1. Field of the Invention
The present disclosure relates to methods and techniques for continuous microseismic mapping and, more particularly, methods and techniques for the real-time 3d detection of microseismic events usable in non-vertical boreholes.
2. Background of the Related Art
A reliable real-time scheme for the detection/localization of microseismic events is important for Hydraulic Fracture Monitoring (HFM) and Reservoir Monitoring (RM), to enable timely decision making during stimulation operations and for reservoir management, among other applications.
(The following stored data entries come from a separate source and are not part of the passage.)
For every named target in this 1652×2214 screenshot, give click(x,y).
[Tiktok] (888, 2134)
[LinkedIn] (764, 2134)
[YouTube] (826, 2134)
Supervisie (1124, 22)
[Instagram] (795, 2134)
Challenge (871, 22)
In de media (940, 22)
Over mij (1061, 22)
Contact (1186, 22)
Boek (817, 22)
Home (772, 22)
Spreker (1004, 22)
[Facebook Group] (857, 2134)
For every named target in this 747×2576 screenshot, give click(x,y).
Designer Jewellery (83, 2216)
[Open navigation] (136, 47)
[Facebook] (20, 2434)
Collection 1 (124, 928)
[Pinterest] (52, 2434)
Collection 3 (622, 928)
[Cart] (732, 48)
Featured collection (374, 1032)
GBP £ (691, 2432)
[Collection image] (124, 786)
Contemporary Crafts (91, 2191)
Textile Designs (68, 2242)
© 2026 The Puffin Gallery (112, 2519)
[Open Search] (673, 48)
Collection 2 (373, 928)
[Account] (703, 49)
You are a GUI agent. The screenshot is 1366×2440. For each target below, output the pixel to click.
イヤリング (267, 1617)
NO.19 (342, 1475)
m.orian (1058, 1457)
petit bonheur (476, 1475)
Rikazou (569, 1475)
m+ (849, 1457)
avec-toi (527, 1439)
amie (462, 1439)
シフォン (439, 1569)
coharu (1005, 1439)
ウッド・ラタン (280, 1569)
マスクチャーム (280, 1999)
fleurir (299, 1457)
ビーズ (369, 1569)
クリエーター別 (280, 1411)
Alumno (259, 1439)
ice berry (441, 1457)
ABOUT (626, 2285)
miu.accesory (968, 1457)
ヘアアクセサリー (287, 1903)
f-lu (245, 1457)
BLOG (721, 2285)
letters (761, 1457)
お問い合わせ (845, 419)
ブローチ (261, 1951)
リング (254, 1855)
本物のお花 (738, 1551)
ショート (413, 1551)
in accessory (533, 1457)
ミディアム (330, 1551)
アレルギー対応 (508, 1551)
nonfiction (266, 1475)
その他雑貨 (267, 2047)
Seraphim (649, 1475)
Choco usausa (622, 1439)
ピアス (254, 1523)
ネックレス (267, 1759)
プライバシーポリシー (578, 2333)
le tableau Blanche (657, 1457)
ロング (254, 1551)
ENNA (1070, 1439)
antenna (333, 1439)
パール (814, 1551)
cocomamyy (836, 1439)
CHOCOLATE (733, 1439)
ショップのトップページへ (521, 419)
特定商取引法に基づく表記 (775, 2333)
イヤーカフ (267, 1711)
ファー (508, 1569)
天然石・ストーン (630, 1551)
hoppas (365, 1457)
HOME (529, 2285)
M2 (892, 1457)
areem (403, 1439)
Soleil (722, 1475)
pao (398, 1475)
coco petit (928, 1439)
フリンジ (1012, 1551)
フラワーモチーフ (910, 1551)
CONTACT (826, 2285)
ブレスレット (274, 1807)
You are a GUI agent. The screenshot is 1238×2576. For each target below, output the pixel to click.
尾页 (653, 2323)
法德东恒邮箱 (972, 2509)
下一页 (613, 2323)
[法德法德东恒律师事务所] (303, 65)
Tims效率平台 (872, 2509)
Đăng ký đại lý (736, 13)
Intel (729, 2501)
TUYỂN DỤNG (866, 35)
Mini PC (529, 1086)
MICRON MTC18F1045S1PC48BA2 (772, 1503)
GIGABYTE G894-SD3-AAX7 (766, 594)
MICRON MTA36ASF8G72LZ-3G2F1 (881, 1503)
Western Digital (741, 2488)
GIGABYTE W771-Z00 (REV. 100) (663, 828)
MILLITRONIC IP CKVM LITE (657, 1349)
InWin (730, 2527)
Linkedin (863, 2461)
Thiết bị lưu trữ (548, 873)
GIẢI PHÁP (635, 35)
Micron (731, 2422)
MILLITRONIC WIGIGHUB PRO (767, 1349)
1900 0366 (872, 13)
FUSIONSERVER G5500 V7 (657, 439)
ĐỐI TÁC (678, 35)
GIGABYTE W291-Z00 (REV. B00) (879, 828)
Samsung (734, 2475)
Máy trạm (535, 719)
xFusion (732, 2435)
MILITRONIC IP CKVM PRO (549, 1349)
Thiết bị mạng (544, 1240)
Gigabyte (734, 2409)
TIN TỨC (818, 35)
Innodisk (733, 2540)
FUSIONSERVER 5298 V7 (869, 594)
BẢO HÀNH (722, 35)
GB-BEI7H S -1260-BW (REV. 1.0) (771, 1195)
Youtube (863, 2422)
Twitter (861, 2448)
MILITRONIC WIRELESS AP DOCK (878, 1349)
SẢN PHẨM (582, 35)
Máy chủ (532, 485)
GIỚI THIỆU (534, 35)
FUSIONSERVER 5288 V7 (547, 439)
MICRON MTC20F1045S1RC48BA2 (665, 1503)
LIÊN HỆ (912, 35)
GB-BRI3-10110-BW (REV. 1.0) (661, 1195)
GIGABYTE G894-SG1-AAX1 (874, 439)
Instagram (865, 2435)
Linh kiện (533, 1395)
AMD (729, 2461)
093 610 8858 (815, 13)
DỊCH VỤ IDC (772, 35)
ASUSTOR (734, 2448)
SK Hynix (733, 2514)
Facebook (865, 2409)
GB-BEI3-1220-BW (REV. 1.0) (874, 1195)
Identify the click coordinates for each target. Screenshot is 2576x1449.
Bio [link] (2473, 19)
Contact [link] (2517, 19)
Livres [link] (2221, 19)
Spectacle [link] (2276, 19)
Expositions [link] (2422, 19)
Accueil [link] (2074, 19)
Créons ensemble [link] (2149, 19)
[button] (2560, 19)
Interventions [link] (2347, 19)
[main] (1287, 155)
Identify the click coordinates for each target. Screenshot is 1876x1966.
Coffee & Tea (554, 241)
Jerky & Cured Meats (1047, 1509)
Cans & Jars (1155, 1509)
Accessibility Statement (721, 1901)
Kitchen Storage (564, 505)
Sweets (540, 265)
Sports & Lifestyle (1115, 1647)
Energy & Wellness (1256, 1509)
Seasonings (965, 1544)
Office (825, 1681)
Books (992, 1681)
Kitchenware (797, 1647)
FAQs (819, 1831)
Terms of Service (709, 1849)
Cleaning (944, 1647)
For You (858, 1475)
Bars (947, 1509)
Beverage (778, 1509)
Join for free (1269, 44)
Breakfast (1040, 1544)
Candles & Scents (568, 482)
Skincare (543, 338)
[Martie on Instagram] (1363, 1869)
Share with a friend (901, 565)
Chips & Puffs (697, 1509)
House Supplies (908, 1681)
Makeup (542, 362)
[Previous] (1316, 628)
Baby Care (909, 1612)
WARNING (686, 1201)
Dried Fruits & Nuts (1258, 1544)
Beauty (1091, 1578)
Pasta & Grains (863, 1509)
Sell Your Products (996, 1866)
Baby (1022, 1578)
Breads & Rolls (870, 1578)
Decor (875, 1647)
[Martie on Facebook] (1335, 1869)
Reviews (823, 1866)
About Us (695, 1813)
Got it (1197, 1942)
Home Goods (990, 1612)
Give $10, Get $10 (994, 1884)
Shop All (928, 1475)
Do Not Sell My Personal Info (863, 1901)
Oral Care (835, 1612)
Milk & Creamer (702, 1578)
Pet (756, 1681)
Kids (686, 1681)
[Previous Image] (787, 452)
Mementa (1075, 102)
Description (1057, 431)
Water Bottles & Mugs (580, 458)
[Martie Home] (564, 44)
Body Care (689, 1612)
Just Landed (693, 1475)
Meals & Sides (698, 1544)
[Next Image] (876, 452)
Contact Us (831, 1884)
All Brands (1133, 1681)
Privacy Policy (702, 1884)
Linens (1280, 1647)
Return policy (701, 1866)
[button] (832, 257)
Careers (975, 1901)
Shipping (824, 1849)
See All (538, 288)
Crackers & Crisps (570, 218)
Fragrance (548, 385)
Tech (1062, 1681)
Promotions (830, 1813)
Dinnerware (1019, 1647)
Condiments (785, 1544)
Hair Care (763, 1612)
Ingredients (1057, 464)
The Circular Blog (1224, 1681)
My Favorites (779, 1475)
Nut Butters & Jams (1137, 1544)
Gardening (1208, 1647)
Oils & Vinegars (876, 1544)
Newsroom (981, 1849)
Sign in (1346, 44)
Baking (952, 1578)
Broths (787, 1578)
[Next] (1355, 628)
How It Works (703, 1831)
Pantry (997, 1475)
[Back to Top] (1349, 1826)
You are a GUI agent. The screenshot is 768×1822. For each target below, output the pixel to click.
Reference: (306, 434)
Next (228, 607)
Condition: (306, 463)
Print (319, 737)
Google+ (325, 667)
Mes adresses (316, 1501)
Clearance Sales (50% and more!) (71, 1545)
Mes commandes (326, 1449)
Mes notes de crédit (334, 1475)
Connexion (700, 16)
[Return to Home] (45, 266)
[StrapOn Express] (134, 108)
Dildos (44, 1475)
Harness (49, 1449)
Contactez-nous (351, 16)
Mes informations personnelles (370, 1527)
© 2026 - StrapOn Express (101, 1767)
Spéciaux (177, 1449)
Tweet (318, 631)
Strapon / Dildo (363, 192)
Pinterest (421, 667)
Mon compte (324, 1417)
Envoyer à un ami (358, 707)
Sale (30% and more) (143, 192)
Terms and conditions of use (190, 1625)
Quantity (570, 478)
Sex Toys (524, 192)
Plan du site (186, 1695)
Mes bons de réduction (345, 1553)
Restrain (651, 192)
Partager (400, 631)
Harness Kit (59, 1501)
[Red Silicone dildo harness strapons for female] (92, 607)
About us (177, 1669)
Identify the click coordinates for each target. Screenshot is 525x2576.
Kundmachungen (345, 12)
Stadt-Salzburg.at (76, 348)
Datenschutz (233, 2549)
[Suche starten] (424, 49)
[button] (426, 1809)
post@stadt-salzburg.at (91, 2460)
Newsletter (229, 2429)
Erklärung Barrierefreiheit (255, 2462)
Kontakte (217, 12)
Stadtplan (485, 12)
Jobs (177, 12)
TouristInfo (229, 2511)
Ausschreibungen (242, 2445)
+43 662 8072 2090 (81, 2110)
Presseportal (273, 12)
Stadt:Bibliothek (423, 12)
Microseismic event detection, location estimation and source parameter analysis provide critical information on the position, extent and growth of fractures caused during fluid injection or through other active or passive causes.
Standard historical approaches to determining event detection and location, such as the Geiger algorithm, have relied on time-picking of P-wave and S-wave arrival phases together with the computation of P-wave polarization. These approaches have been applied to individual sensor channels and hence have tended to be unstable and unreliable in the presence of significant noise. Accordingly, intervention, pick verification, and manual pick adjustment have often been required, but those steps are time consuming and do not permit real-time operation.
A model-based algorithm to image the distribution of microseismic sources in both time and space has been described and applied to episodic tremors in a subduction zone. An efficient implementation of a similar method was developed for HFM and is disclosed in U.S. Pat. No. 7,391,675, which is hereby incorporated in its entirety. In particular, the '675 reference discloses what has been referred to as the Coalescence Microseismic Mapping (CMM) technique for real-time event detection and localization of seismic events. This approach does not require that discrete time picks be made on each of the waveforms. Rather, individual streams of seismic multi-component waveforms at each sensors are operated upon continuously using a function former, such as a signal-to-noise ratio (SNR) estimator. The output of the function formers from all sensors are then individually mapped (migrated) into a 4D space-time map of hypocenter and origin time using model based travel times. This allows simultaneous event detection and localization by identifying map locations and origin times for which a collective or multi-sensor processor output exceeds a detection threshold. Waveform polarization is included in the discrimination algorithm both as a means of distinguishing consistent portions of the waveform streams which contain P-wave and S-wave phases that are being mapped, and as means of orienting a vertical (radial-depth) plane of localization, as the mapping algorithm is run in a 2D rather than 3D spatial geometry. In other words, the CMM algorithm delivers in real-time, event detection and location based on a signal to noise ratio onset measure using modeled travel times of P and S-waves.
Moreover, it should be noted that the CMM algorithm is a robust event-detector in the presence of noise, and that is it is very efficiency in making an event detection and location by assuming a vertical receiver array or, more precisely, by assuming that the seismic signal receivers are disposed in the wellbore are positioned in the plane containing the center of a target grid. However, the CMM technique as described above has some inherent drawbacks, including that it has not provided standard measures of localization uncertainty which in the past have been computed from the measurement versus model residuals associated with discrete time picks, and that the assumed geometries cause the accuracy of the above approach to break down as wellbore deviation increases and events move away from the target plane. The CMM technique may also encounter drawbacks for multi-well data acquisition, where the ability to handle an arbitrarily distributed receiver network is preferred.